### TEXT PASSAGE
[Start of Attachment]
Patients did come to appreciate me and my efforts. I never once saw any of the other female nurses do the little extra things I did to make a patient comfortable. In fact, learning to do these things, was one of the best thing that came out of my time in the Gynae ward.

So, when nurses say we are nurses first, and men/women next, I find insensitive. I wonder if the nurses who say this have given thought to the way society is. I know as nurses we try to be above this, but it must be taken into consideration.

Now, as to my not catheterizing women. One nurse said "Why do you need a chaperone? Do you think you might do something bad?" The nurse who said this wasn't thinking about the world we live in. A chaperone is needed, even the male gynaecologists need one, at least in New Zealand.

This then brings up a practical issue. Why have two people to do a job that only one, needs to do. Why have a women standing watching me do a very invasive, intimate procedure on a woman, when I could be doing something useful to help her, while she does the catheterization.

Another scenario for those mothers out there with 16 year old daughters. In many countries 16 is the legal age of consent, and you are considered an adult. Imagine if your 16yr old daughter was approached by a male nurse. You, the mother is not there at the time. It is explained to her that she needs a catheter. She is nervous, but gives her consent. Is she nervous about the procedure, well probably, but I bet she's a damn sight more nervous about having a guy go down "there". She's probably so nervous that she doesn't realise she can say no, even if you say that you can get a female nurse. How would you, as the mother, feel about this?

Needless to say I would absolutely refuse to do this on a young, teenage girl, no matter what, even with a chaperone. It would not be right for the patient and it would not be right for me. I find it so strange to be called sexist because I care what my female patients think. I find it strange to be called sexist because I incorporate my values and beliefs in my care. Isn't that what makes us good nurses, using our values/beliefs to help provide great care.
[End of Attachment]
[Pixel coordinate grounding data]
[Start of Attachment]
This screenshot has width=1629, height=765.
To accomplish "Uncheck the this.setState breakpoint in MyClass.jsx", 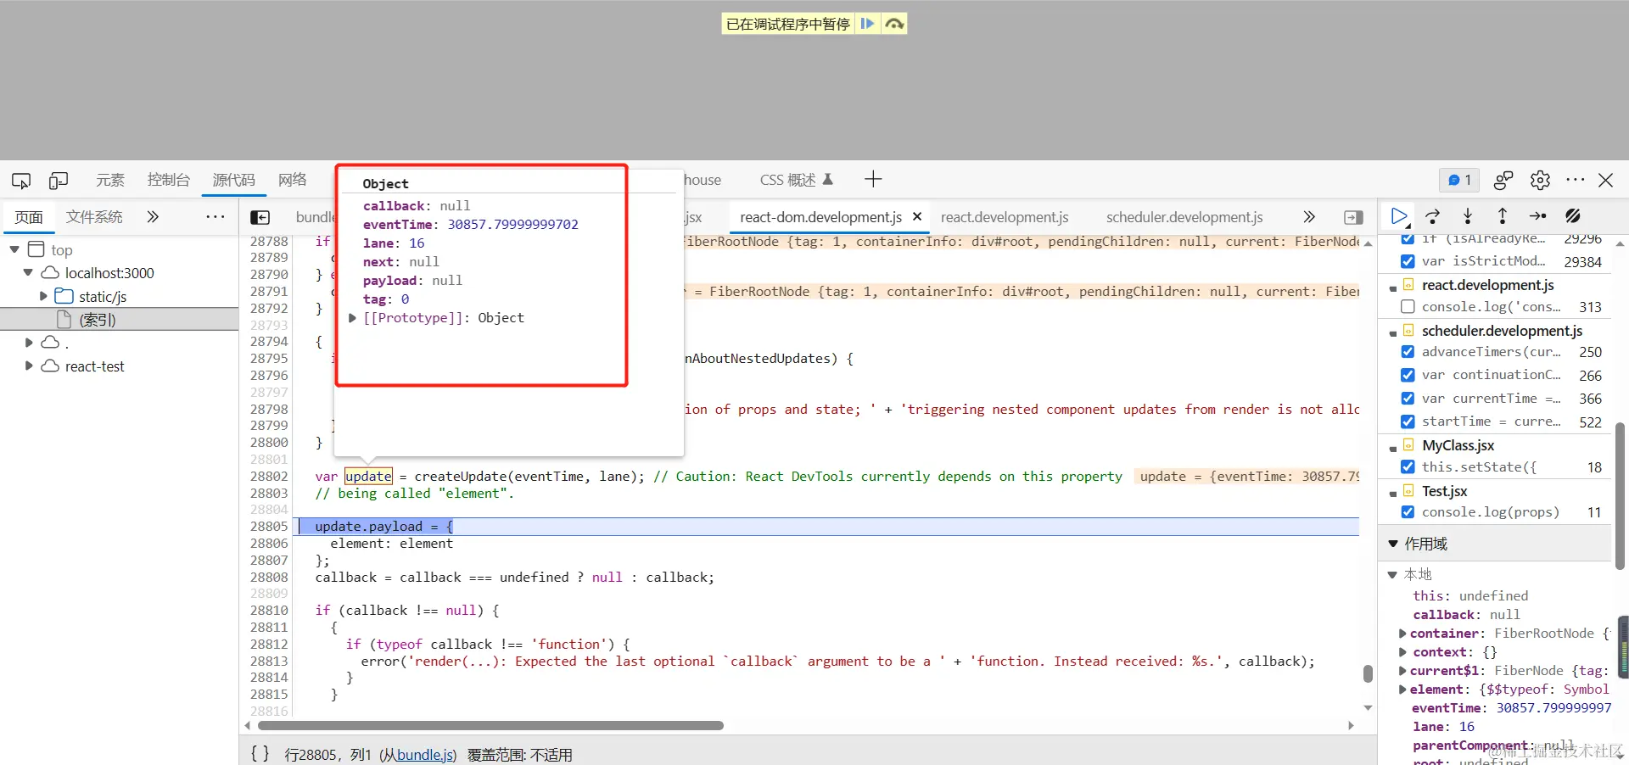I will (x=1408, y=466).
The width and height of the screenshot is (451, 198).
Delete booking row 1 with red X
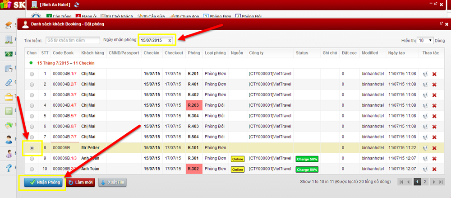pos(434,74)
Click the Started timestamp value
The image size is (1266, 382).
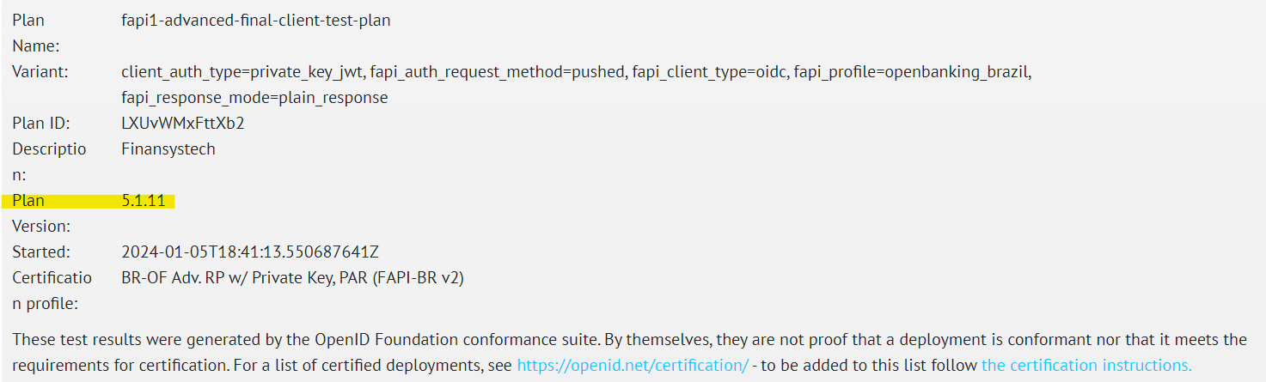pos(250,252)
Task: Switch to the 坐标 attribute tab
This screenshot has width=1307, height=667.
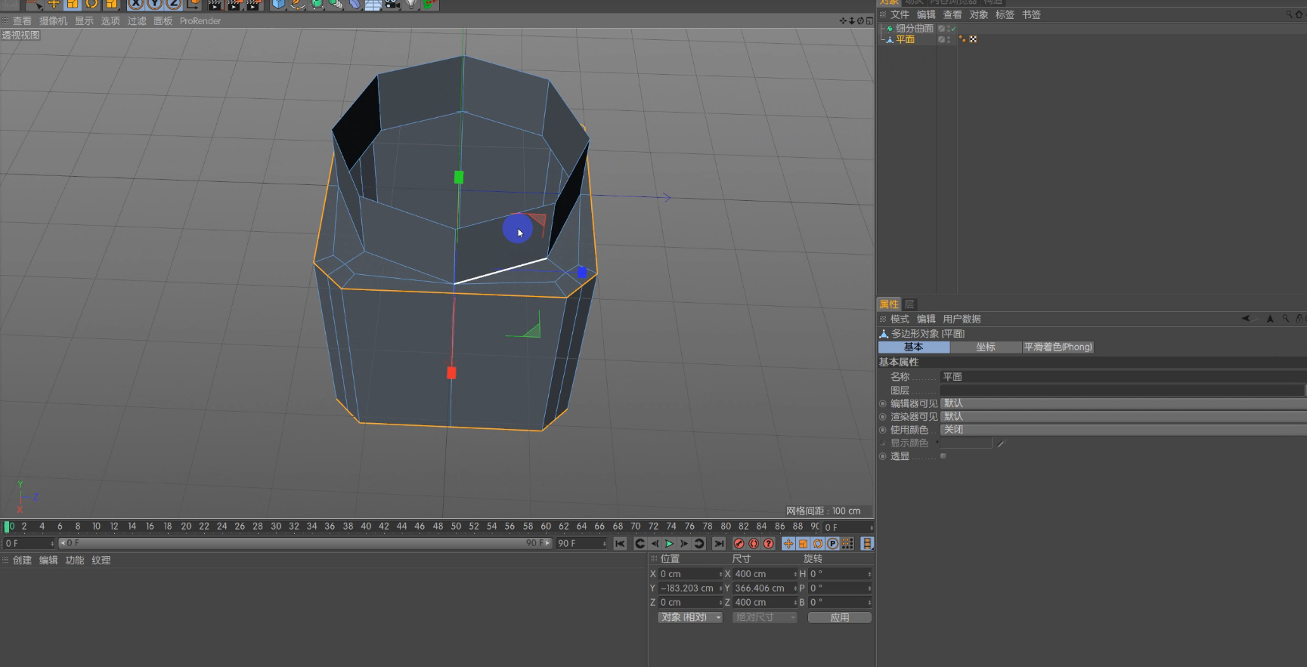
[End of Attachment]
### EXERCISES
**A)** Retype the passage on male nurses caring for female patients from "Patients did come" up to and including "the Gynae ward.".
**B)** Write what comes next in the passage on male nurses caring for female patients, picking up after its final sentence.

### ANSWERS PROVIDED
**A)**
Patients did come to appreciate me and my efforts. I never once saw any of the other female nurses do the little extra things I did to make a patient comfortable. In fact, learning to do these things, was one of the best thing that came out of my time in the Gynae ward.

**B)**
For those who say that I shouldn't be a nurse because I "Don't do it all," I say to them, Is there anything you won't do because of your beliefs/values? And is all the good, the people that I have helped, the happiness and sadness that I have shared with patients in the last twelve years, is that now meaningless?

I'm sorry to hear that I shouldn't be a nurse because I don't "Do it all." I guess I'm just a failed nurse.

A caring nurse

2 comments:

Peter said...

Hi! This story takes me back to 1980 when I tried my hand at Midwifery. I did all the things that you did to save them embarrassment and they were appreciative of that.

The big problem I did have was with women that couldn't speak English and were of a faith that frowned on men going near them during certain times. Trying to express milk from them or get the baby onto the nipple when they had trouble, was quite a hurdle for me to get over. But usually I got over that hurdle, red faced or not.

Back then was a different time however. Not like today with the high number of abuse allegations against men. Can't blame them really. You do have to be careful.

In the end midwifery and I didn't see eye to eye. Moved onto greener pastures.

YOU ARE NOT A FAILED NURSE AND STOP THAT TYPE OF TALK RIGHT NOW! DO YOU HEAR?

Every nurse has to come to grips with their own type of style and how they fit best within nursing. It is not the end of the world, far from it.

Your care and attention to detail for your patients is to be commended. I hope I've got my point across.

Regards
Peter

Anonymous said...

Hi there.

I don't blame you AT ALL for taking precautions and having a chaperone.

If I was a man I would take every precaution possible. You're right that most sexual assault victims are female which means most accused of committing sexual assault are male. It's a horrible situation either way.

A man can have his whole life ruined by one misunderstanding or false accusation.

If your "spidey senses" tell you to bring an extra pair of eyes, DO IT.

PS. Nice to meet you. I'm a nurse too. (female)and I don't want to tell you how red my face gets when I have to do male catheterizations.